I have added an attachment which is produced by our custom crash system. hope it is hopeful.
Comment 4 Mark Lam 2022-06-14 08:46:53 PDT
(In reply to 894110476 from comment #3)
> (In reply to Mark Lam from comment #1)
> > Can you attach the full crash log?
> 
> I have added an attachment which is produced by our custom crash system.
> hope it is hopeful.

Sorry but your custom crash log did not capture the relevant info.  Is it possible to get a crash and file a radar with a sysdiagnose?  That's the best way to make this more actionable.

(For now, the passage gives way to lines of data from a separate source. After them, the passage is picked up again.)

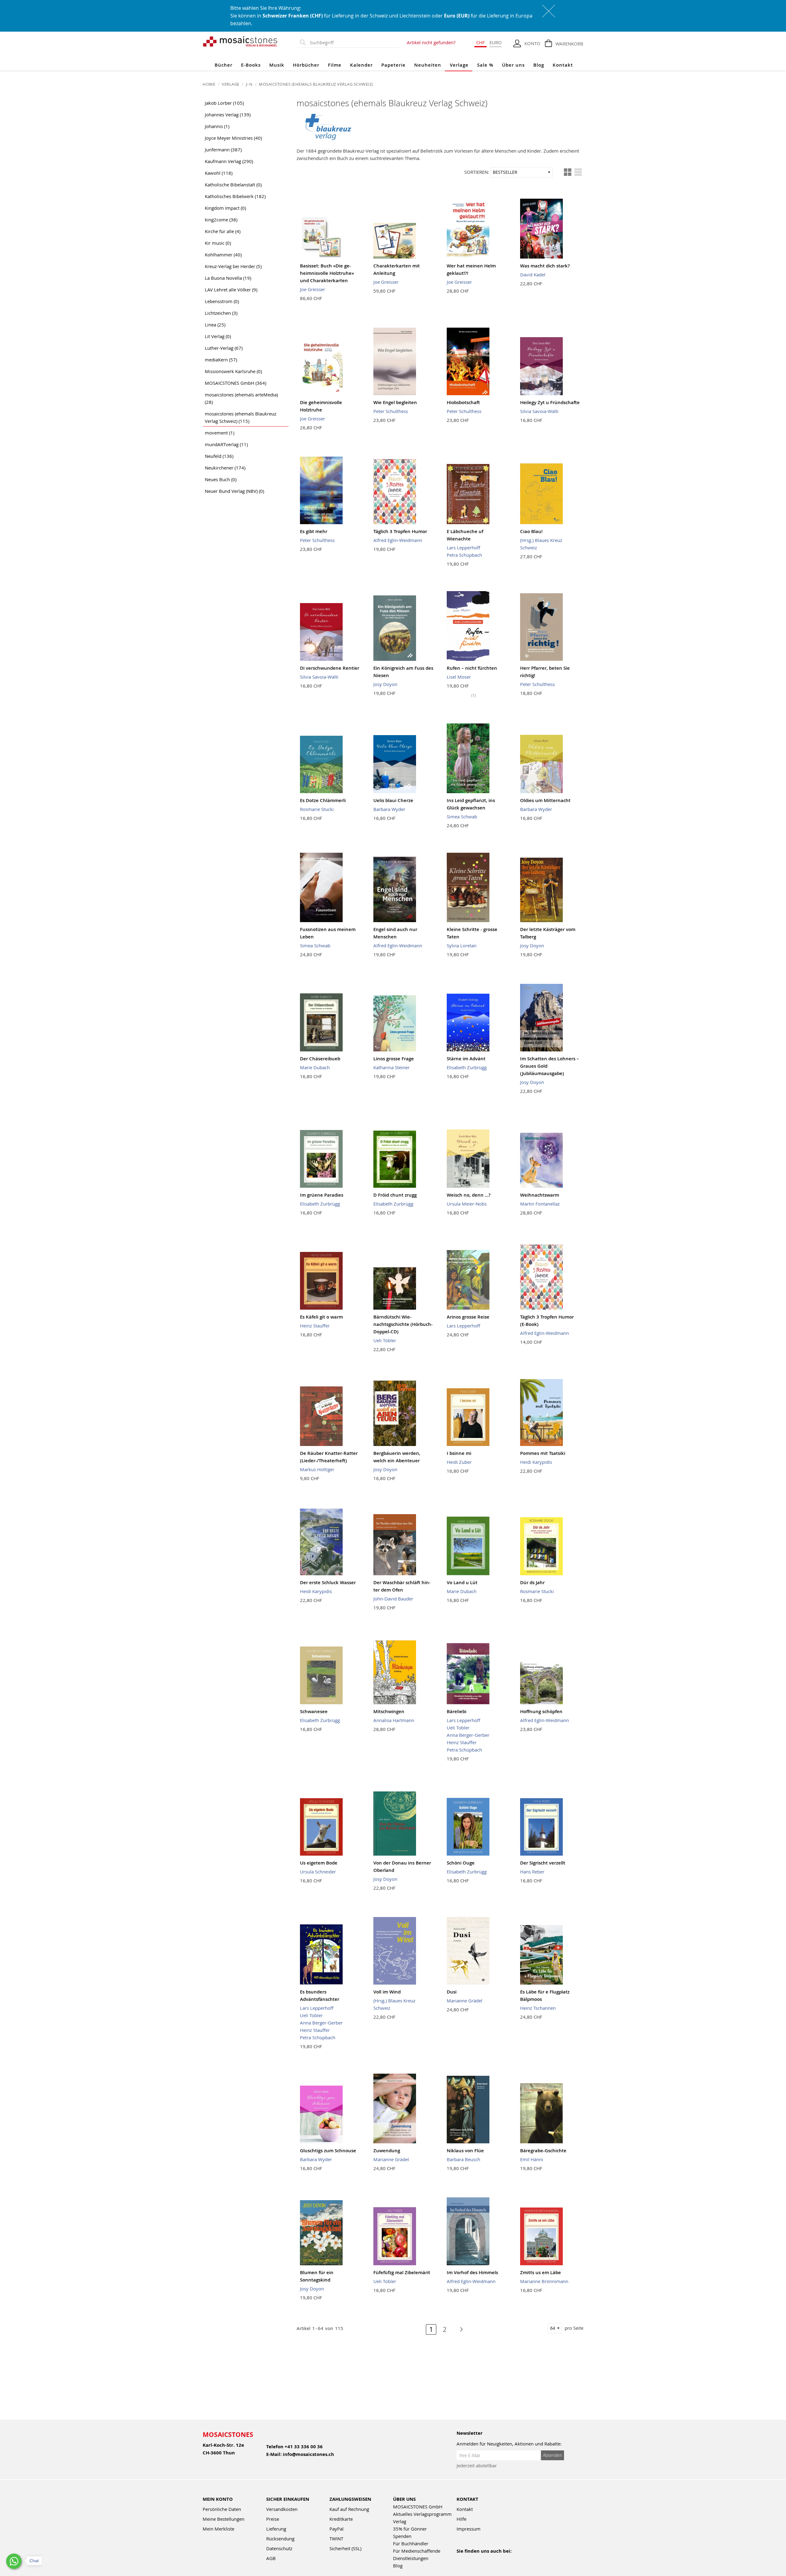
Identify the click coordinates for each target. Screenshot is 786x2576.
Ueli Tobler (384, 1340)
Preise (272, 2519)
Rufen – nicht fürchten (472, 668)
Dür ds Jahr (532, 1582)
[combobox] (353, 43)
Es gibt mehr (313, 531)
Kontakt (563, 65)
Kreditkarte (341, 2519)
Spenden (402, 2536)
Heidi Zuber (459, 1462)
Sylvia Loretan (462, 945)
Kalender (361, 65)
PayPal (336, 2529)
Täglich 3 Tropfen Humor (400, 531)
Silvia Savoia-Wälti (539, 411)
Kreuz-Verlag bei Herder (233, 266)
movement (219, 433)
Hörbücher (306, 65)
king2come (221, 219)
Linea (215, 325)
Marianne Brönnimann (544, 2281)
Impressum (469, 2529)
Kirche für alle (222, 231)
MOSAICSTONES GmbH (235, 383)
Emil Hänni (531, 2159)
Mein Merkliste (218, 2529)
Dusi (452, 1992)
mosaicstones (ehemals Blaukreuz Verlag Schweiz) (240, 417)
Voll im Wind (387, 1992)
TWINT (336, 2538)
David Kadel (532, 274)
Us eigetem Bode (318, 1863)
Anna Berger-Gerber (468, 1735)
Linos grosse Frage (393, 1058)
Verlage (459, 65)
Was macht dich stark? (545, 266)
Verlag (399, 2521)
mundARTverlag (226, 444)
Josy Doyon (385, 684)
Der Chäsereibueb (320, 1058)
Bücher (223, 65)
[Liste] (578, 172)
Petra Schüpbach (464, 555)
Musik (276, 65)
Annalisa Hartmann (393, 1720)
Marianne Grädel (464, 2000)
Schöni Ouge (461, 1863)
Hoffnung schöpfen (541, 1711)
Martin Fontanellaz (540, 1204)
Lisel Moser (459, 677)
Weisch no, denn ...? (469, 1195)
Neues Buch (220, 479)
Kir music (218, 243)
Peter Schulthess (390, 411)
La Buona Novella (228, 278)
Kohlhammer (223, 254)
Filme (334, 65)
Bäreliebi (456, 1711)
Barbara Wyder (389, 809)
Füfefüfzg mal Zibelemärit (401, 2272)
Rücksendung (280, 2538)
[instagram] (487, 2559)
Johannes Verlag (228, 114)
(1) (473, 695)
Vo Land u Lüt (462, 1582)
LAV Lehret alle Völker (231, 289)
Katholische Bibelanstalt (233, 184)
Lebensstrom (222, 301)
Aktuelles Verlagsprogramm (422, 2514)
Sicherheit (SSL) (345, 2548)
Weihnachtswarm (539, 1195)
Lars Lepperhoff (463, 547)
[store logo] (240, 41)
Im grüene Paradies (321, 1195)
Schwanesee (314, 1711)
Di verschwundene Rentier (329, 668)
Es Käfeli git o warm (321, 1317)
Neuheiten (427, 65)
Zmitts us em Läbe (540, 2272)
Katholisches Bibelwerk (235, 196)
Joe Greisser (312, 289)
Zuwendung (386, 2150)
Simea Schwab (462, 816)
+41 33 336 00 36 (304, 2446)
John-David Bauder (393, 1599)
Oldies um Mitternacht (545, 800)
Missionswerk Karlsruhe (233, 371)
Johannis (217, 126)
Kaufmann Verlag (229, 161)
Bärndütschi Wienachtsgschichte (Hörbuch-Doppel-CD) (403, 1324)
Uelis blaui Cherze (393, 800)
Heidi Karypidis (536, 1462)
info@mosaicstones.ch (308, 2454)
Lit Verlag (218, 336)
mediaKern (221, 360)
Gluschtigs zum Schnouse (328, 2150)
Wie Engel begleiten (395, 402)
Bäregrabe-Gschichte (543, 2150)
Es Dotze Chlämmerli (323, 800)
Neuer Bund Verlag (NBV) (234, 491)
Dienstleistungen (410, 2558)
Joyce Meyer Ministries (233, 138)
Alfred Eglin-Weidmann (397, 540)
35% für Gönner (410, 2529)
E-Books (251, 65)
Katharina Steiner (391, 1067)
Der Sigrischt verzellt (542, 1863)
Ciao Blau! (531, 531)
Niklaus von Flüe (465, 2150)
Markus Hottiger (317, 1469)
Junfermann (223, 149)
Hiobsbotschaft (463, 402)
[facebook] (460, 2559)
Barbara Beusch (463, 2159)
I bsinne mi (459, 1453)
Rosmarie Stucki (317, 809)
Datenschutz (279, 2548)
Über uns (513, 65)
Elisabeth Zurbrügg (467, 1067)
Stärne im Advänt (466, 1058)
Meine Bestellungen (223, 2519)
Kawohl (218, 173)
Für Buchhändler (410, 2543)
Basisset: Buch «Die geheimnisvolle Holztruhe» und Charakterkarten (327, 273)
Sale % (485, 65)
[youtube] (473, 2559)
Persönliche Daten (222, 2509)
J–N (250, 84)
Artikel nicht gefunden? (431, 42)
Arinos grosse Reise (468, 1317)
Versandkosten (282, 2509)
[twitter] (500, 2559)
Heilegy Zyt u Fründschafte (550, 402)
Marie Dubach (315, 1067)
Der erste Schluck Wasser (328, 1582)
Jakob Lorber (224, 103)
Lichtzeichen (221, 313)
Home (209, 84)
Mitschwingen (388, 1711)
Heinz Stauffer (315, 1326)
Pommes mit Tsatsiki (542, 1453)
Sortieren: (476, 172)
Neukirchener (225, 468)
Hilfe (461, 2519)
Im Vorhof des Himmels (472, 2272)
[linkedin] (513, 2559)
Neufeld (219, 456)
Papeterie (393, 65)
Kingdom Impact (225, 208)
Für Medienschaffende (416, 2551)
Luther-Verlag (224, 348)
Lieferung (276, 2529)
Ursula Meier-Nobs (467, 1204)
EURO (495, 42)
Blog (538, 65)
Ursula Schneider (318, 1872)
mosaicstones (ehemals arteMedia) (241, 398)
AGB (271, 2558)
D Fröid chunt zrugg (395, 1195)
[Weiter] (458, 2329)
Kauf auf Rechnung (349, 2509)
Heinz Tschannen (538, 2008)
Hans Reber (532, 1872)
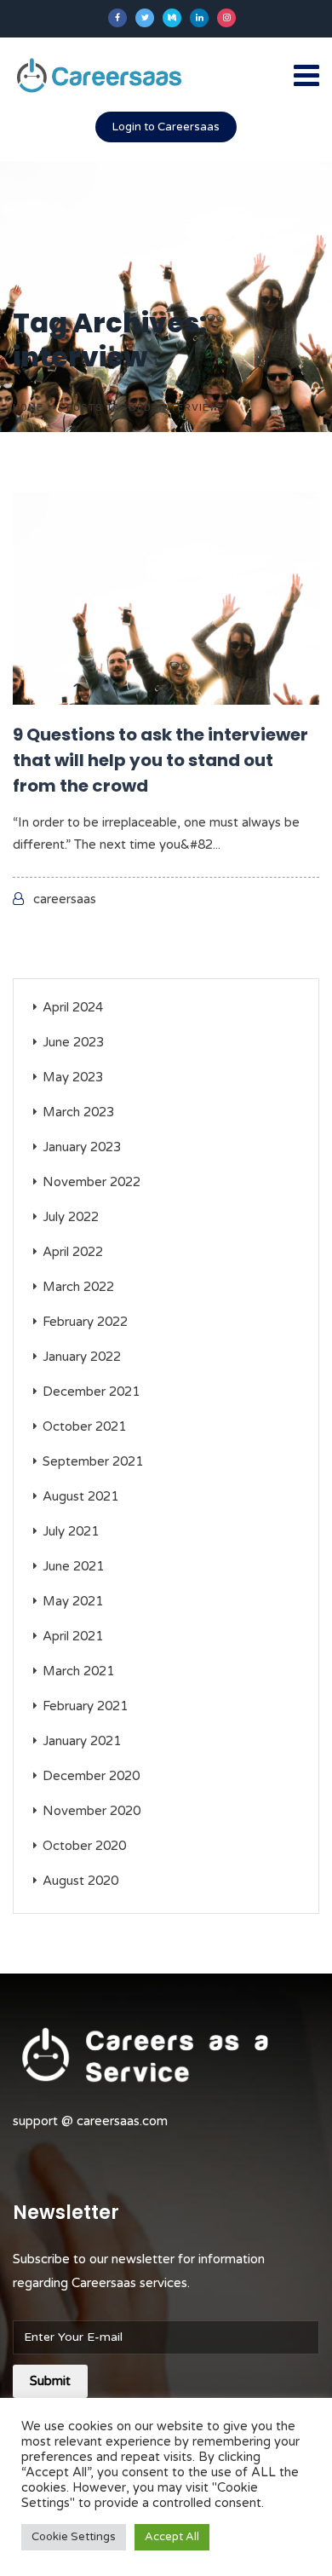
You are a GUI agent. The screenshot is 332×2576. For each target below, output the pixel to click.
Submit (50, 2381)
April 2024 (73, 1007)
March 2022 (78, 1286)
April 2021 (73, 1636)
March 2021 (78, 1671)
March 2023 (78, 1112)
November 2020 (91, 1810)
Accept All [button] (172, 2537)
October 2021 (84, 1426)
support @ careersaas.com (90, 2121)
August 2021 (80, 1496)
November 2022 (91, 1182)
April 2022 (73, 1251)
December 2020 (91, 1776)
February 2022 (85, 1321)
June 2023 (73, 1042)
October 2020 (84, 1845)
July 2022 (71, 1217)
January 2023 (82, 1147)
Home (28, 407)
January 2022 (82, 1356)
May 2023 (73, 1077)
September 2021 (93, 1461)
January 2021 (82, 1741)
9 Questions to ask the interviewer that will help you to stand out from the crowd (160, 760)
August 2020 (80, 1880)
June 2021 (73, 1566)
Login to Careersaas (166, 127)
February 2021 (85, 1706)
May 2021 (73, 1601)
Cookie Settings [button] (73, 2537)
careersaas (64, 899)
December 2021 (91, 1391)
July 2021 (71, 1531)
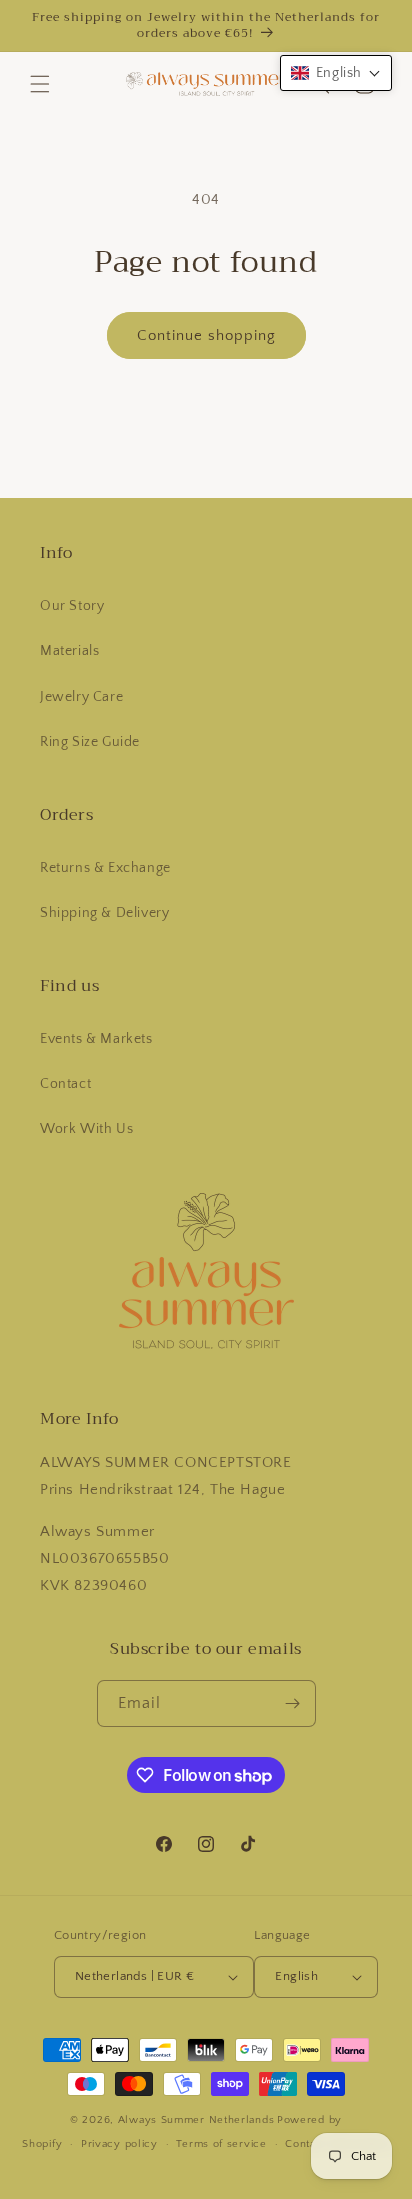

Comment 5 Mark Lam 2022-06-14 09:30:57 PDT
Nevermind, I managed to find some internal crash logs for this crash.  This appears to be a null pointer deref.  Investigating.
Comment 6 Radar WebKit Bug Importer 2022-06-14 09:31:35 PDT
<rdar://problem/95120120>
Comment 7 894110476 2022-06-15 07:17:56 PDT
(In reply to Mark Lam from comment #5)
> Nevermind, I managed to find some internal crash logs for this crash.  This
> appears to be a null pointer deref.  Investigating.

Good news, hope fixed next beta-version
Comment 8 MrShang110 2022-08-18 04:46:10 PDT
Did you find out what caused the crash ? We still have a lot of crashes in our applications.